The asymmetry of the "type-based aliasing" rules (that is, 6.5p7), permitting an object with any effective type to be accessed by an lvalue with character type, but not vice versa, is a continual source of confusion. The second case of 6.5p6 seems to have been added specifically to prevent its being undefined behavior to read a value initialized by memset (or, for that matter, calloc) but, because it only applies to objects with no declared type, is itself an additional source of confusion.

2

There are 2 answers

3
Phil Miller On

On a superficial examination, I'd agree with your assessment (A is UB, B is fine), and can offer a concrete rationale for why that should be so (prior to the edit to include _Alignas()): Alignment.

The char[] on the stack can start at any address, whether that's a valid alignment for an unsigned int or not. In contrast, malloc() is required to return memory meeting the strictest alignment requirements of any native type on the platform in question.

The standard obviously doesn't want to impose alignment requirements on char[] beyond those of char, so it has to leave type-punned access to it as potentially undefined.

2
supercat On

The authors of the Standard acknowledge in the rationale that it would be possible for an implementation to be conforming but useless. Because they expected that implementers would endeavor to make their implementations useful, they didn't think it necessary to mandate every behavior that might be needed to make an implementation suitable for any particular purpose.

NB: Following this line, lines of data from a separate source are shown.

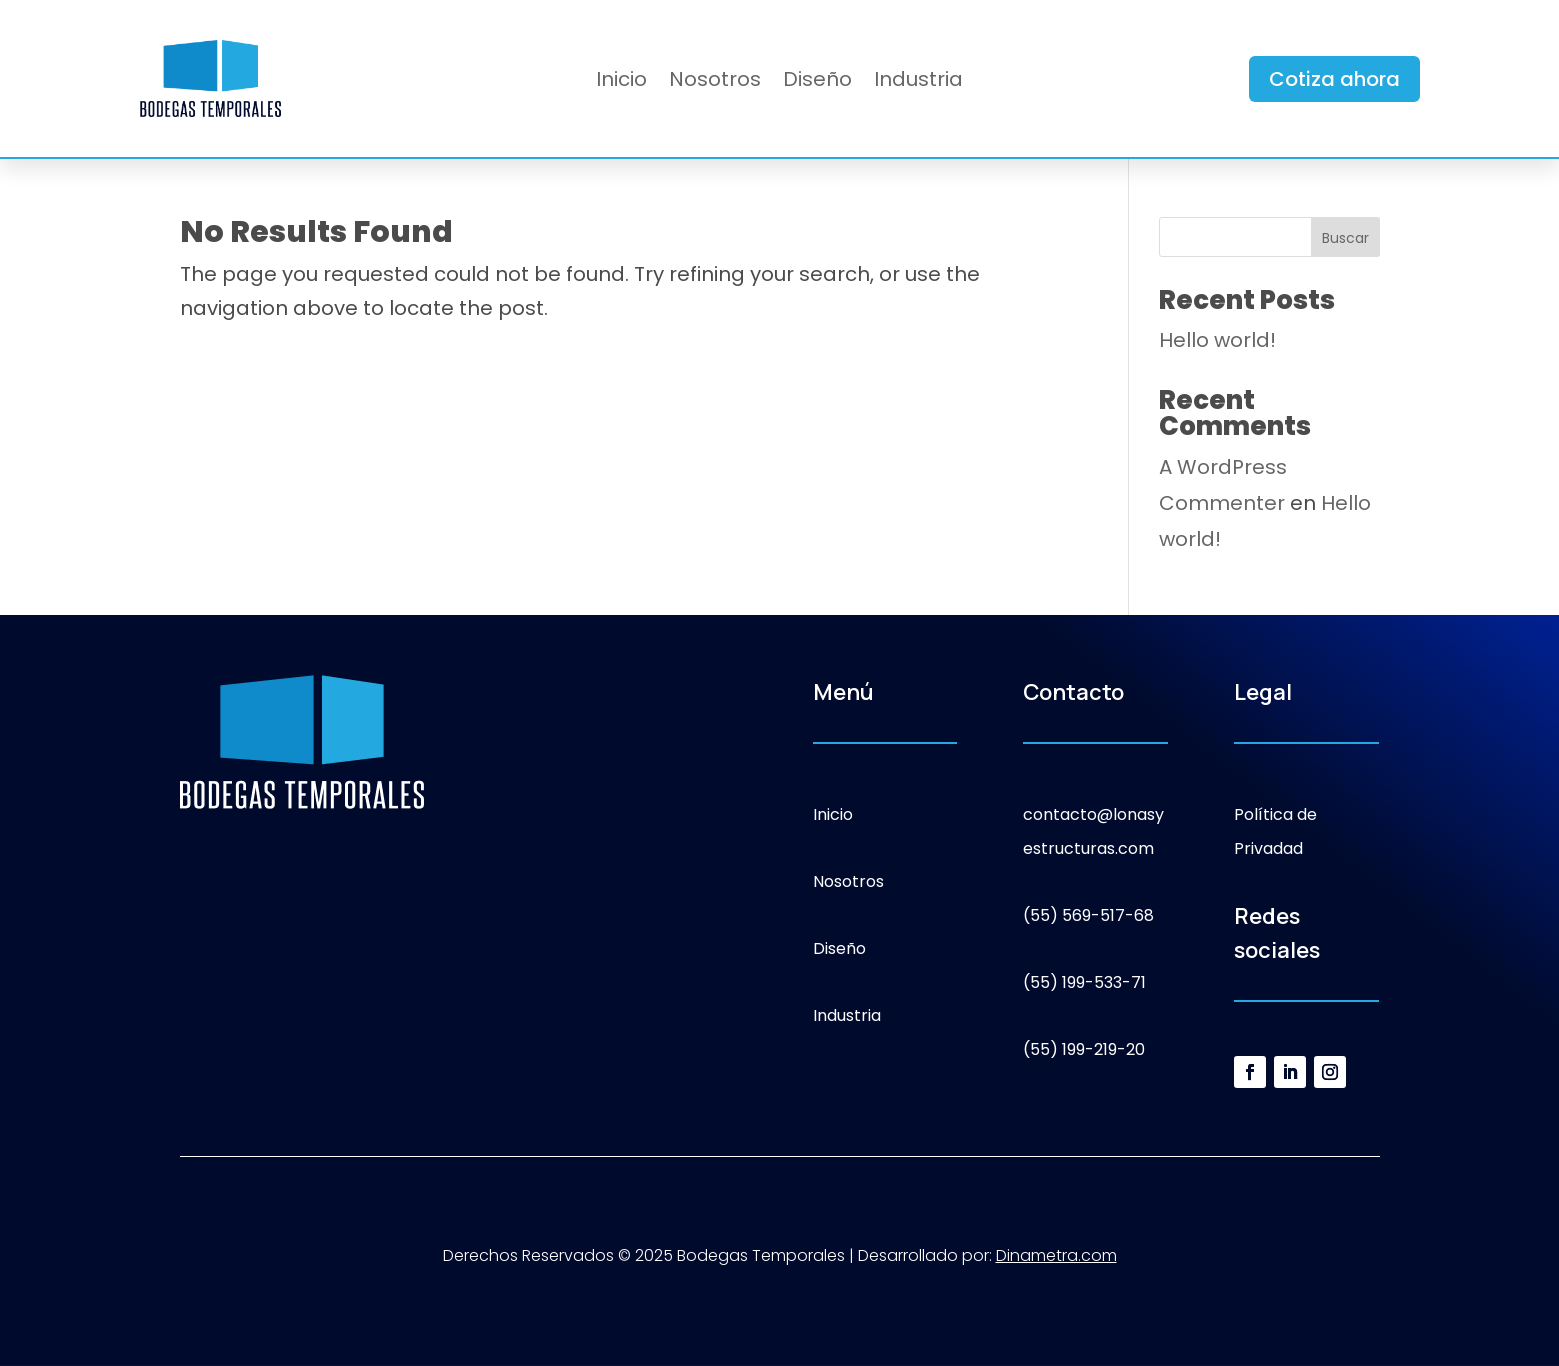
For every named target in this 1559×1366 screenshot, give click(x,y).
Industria (918, 82)
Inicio (621, 82)
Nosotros (715, 82)
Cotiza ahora (1334, 79)
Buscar (1345, 238)
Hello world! (1217, 340)
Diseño (817, 82)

The Standard imposes no requirements on the behavior of code that accesses an aligned object of character-array type as some other type. That doesn't mean that they intended that implementations should do something other than treat the array as untyped storage in cases where code takes the address of the array once but never accesses it directly. The fundamental nature of aliasing is that it requires that an item be accessed in two different ways; if an object is only ever accessed one way, there is by definition no aliasing. Any quality implementation which is supposed to be suitable for low-level programming should behave in useful fashion in cases where a char[] is used only as untyped storage, whether the Standard requires it or not, and its hard to imagine any useful purpose that would be impeded by such treatment. The only purpose that would be served by having the Standard mandate such behavior would be to prevent compiler writers from treating the lack of a mandate as being--in and of itself--a reason not to process such code in the obvious useful fashion.